Collected data entries ->
|---|
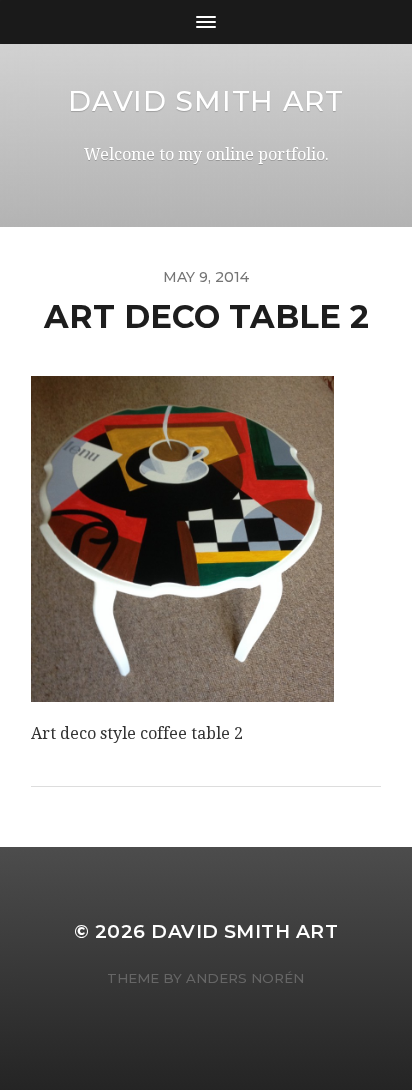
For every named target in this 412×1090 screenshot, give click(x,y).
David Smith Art (206, 101)
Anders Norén (245, 978)
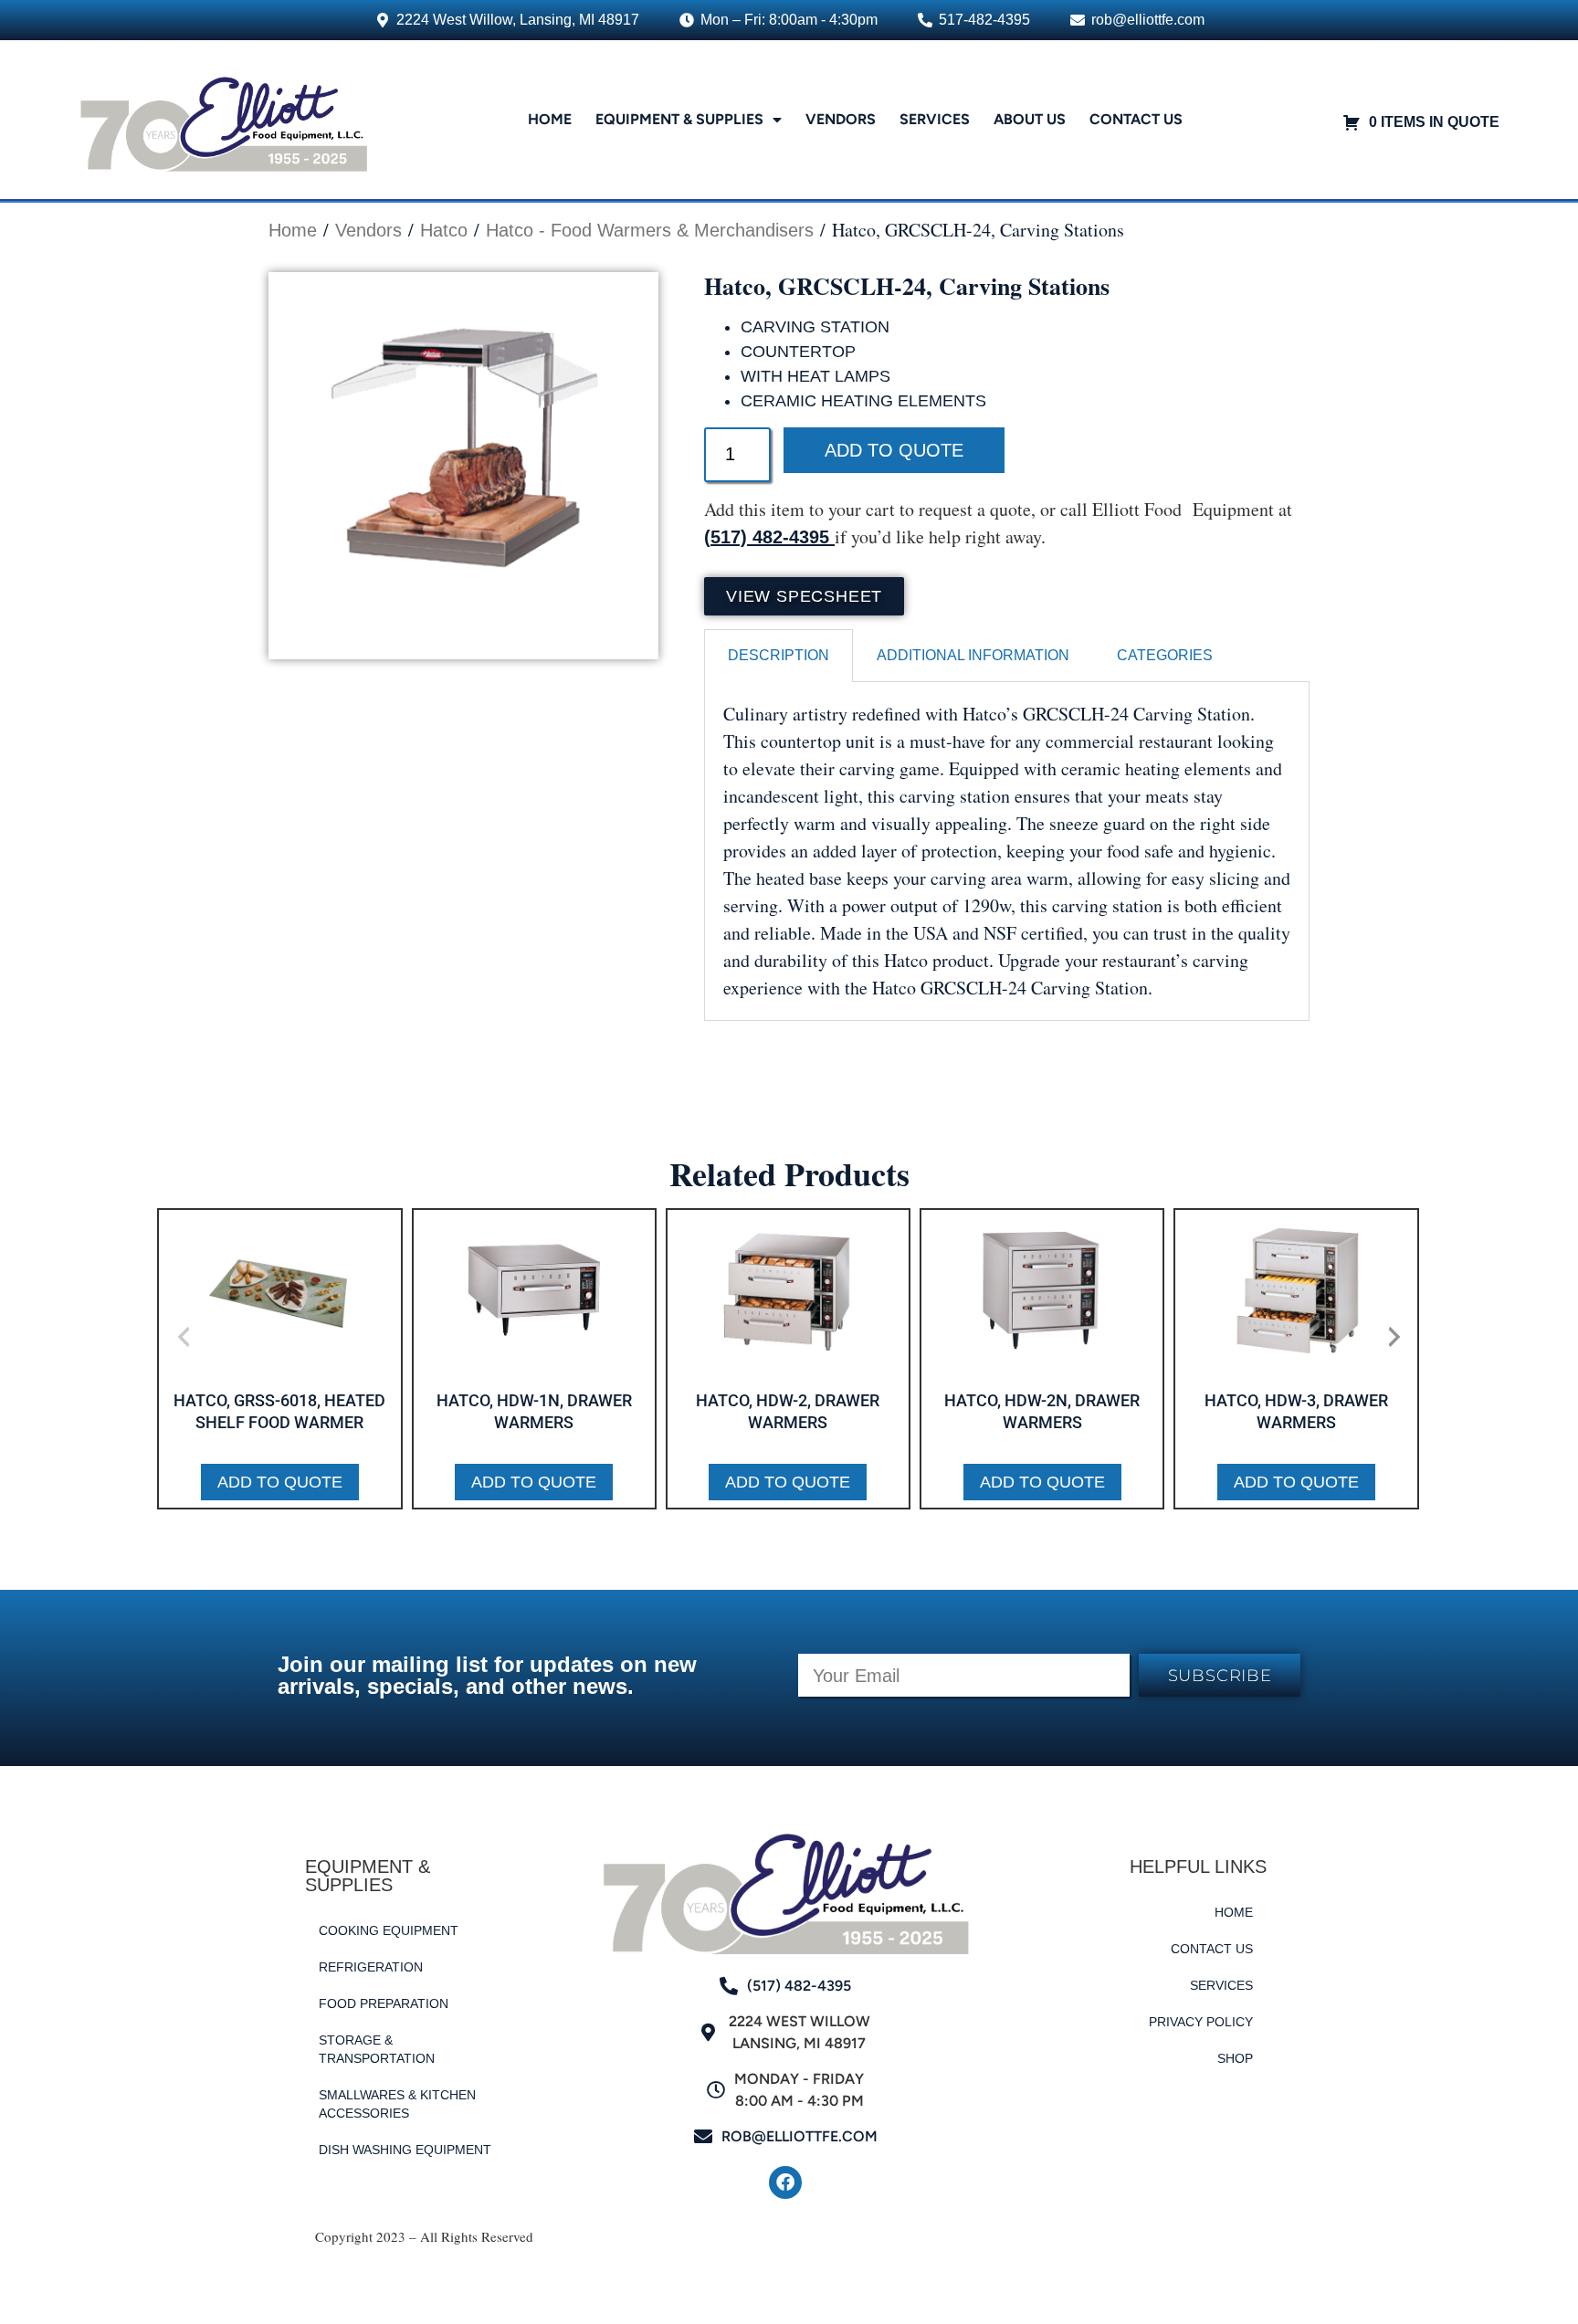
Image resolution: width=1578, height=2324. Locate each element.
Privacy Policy (1201, 2021)
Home (550, 119)
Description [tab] (778, 655)
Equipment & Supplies (679, 119)
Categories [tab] (1165, 655)
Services (934, 119)
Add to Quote (894, 450)
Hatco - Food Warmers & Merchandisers (650, 230)
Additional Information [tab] (973, 655)
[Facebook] (785, 2182)
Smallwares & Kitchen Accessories (397, 2103)
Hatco (444, 230)
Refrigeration (371, 1967)
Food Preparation (383, 2003)
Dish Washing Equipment (405, 2149)
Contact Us (1136, 119)
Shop (1235, 2058)
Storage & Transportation (377, 2049)
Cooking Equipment (388, 1930)
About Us (1030, 119)
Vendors (840, 119)
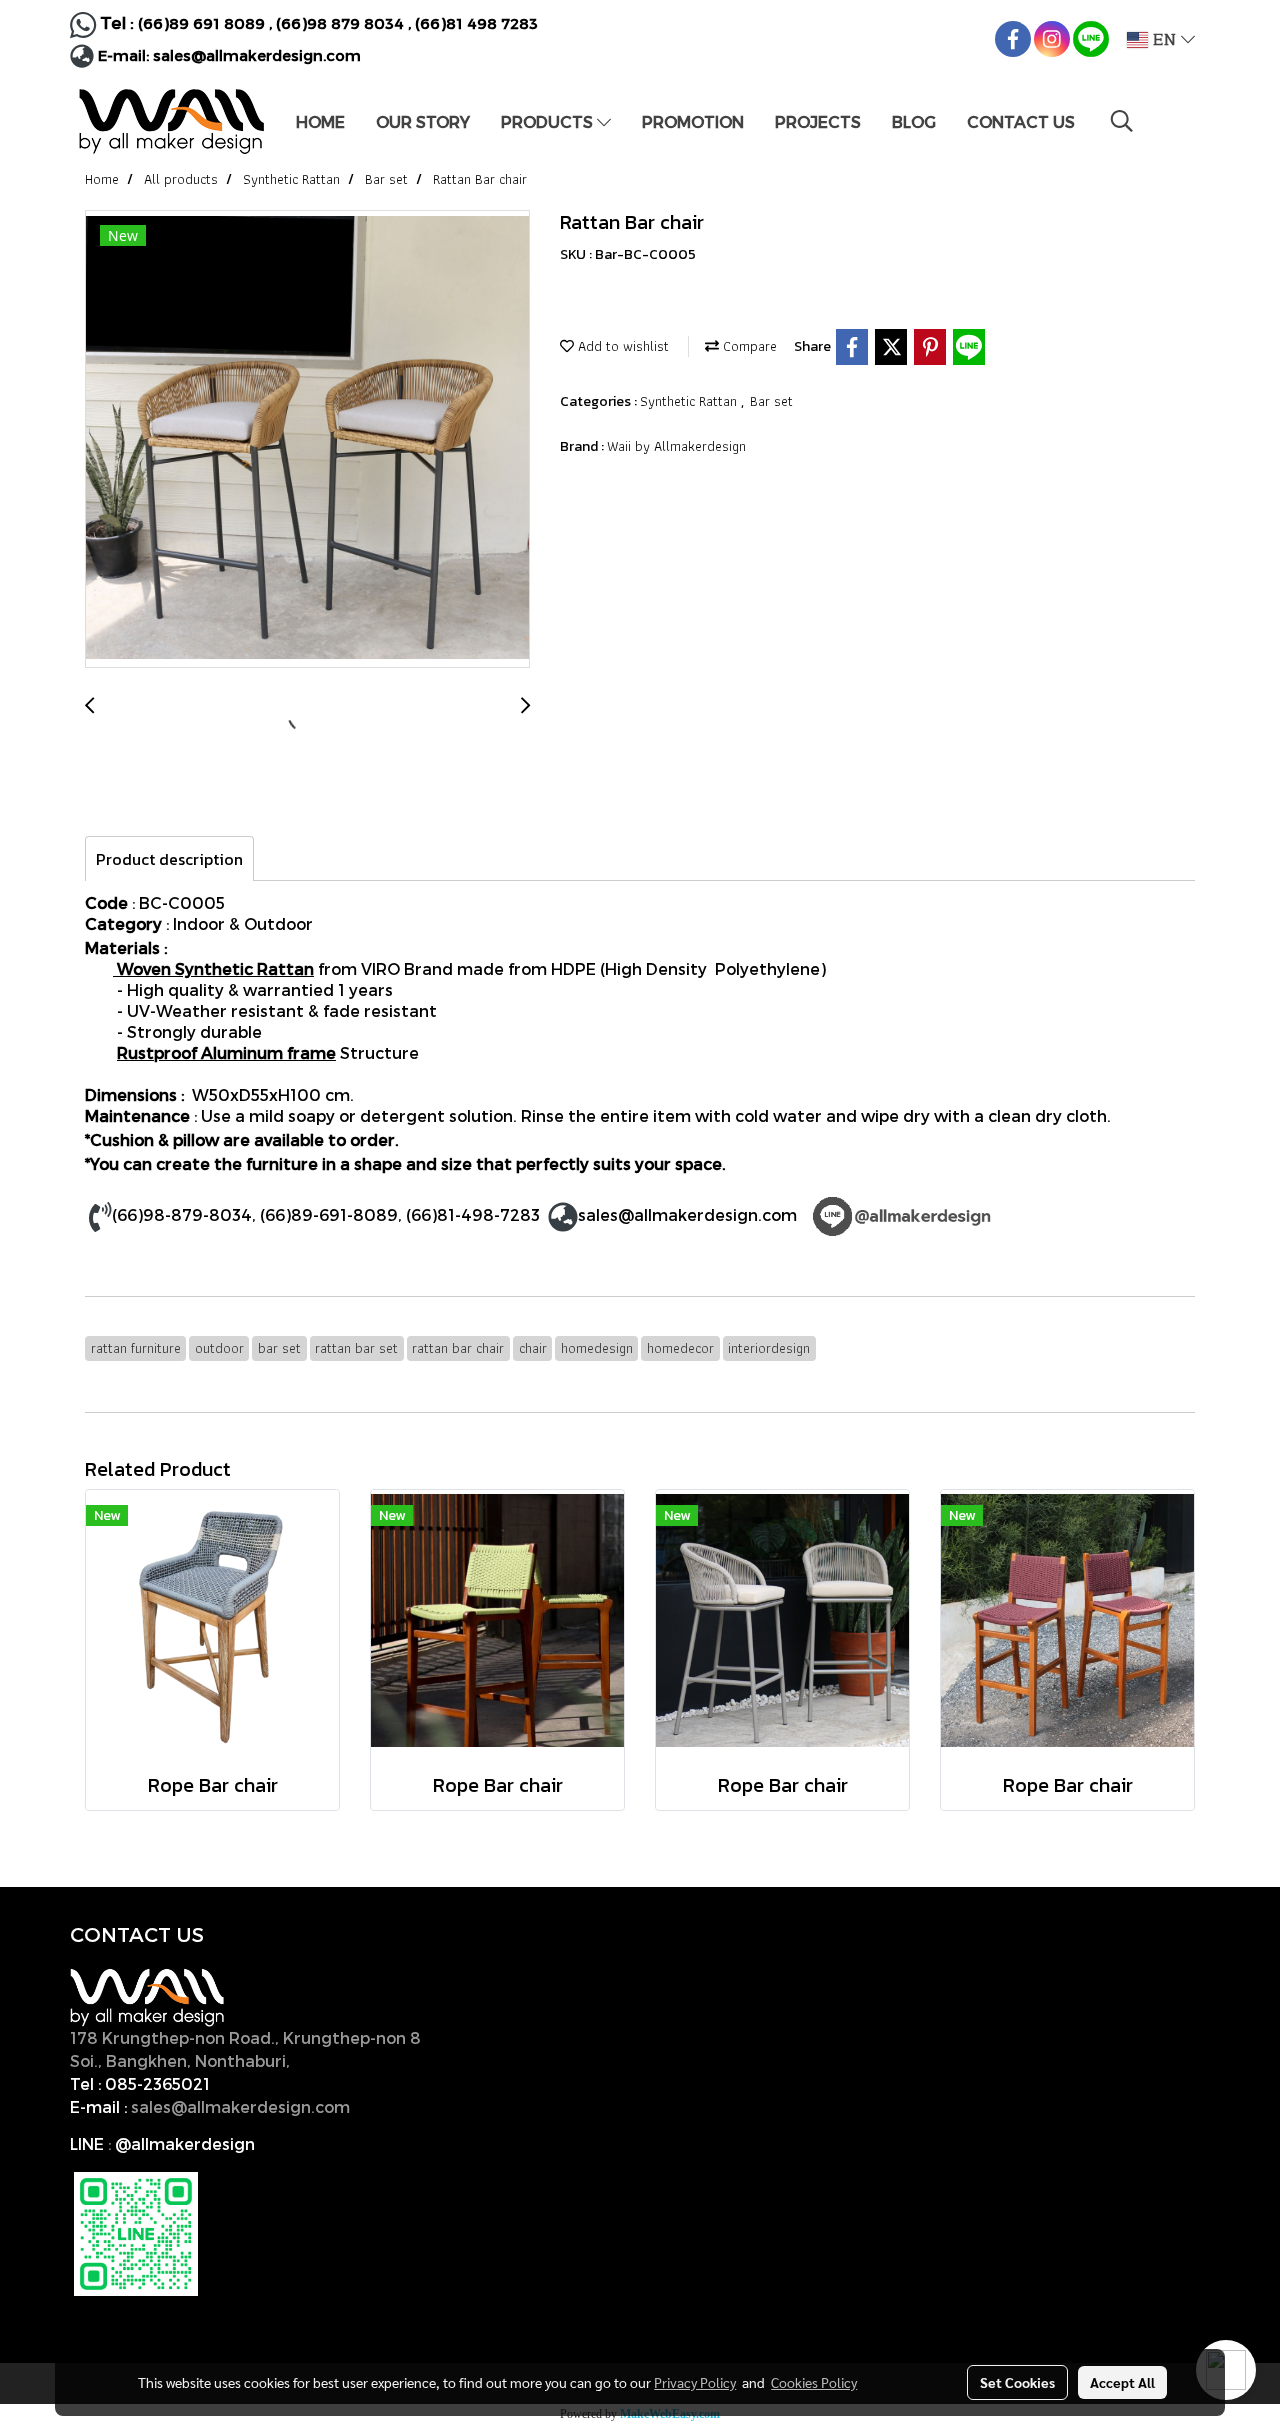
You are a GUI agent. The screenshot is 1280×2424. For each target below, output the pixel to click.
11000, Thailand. (359, 2060)
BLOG (914, 121)
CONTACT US (1021, 121)
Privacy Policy (695, 2382)
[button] (1122, 121)
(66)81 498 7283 (476, 23)
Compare (748, 346)
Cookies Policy (814, 2382)
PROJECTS (818, 121)
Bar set (771, 401)
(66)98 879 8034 (340, 23)
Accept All (1122, 2382)
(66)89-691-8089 (329, 1214)
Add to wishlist (621, 346)
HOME (320, 121)
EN (1164, 40)
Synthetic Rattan (690, 401)
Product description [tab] (169, 859)
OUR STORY (423, 121)
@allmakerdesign (185, 2143)
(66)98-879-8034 (182, 1214)
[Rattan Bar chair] (307, 440)
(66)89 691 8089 (201, 23)
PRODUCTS (549, 121)
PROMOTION (693, 121)
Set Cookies (1017, 2382)
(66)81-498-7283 (473, 1214)
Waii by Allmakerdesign (676, 446)
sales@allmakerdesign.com (257, 55)
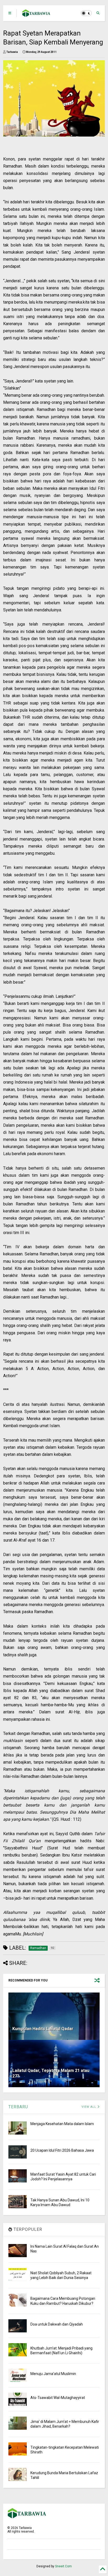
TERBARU (18, 2106)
|---|
The lines to restate word for word run from the line that contains "Set Cookies (1017, 2382)" through the end of the entries above, both ends included. Leave out all pictures and write nothing else.

Solution to this exercise ->
Set Cookies (1017, 2382)
(66)81-498-7283 (473, 1214)
Waii by Allmakerdesign (676, 446)
sales@allmakerdesign.com (257, 55)
TERBARU (18, 2106)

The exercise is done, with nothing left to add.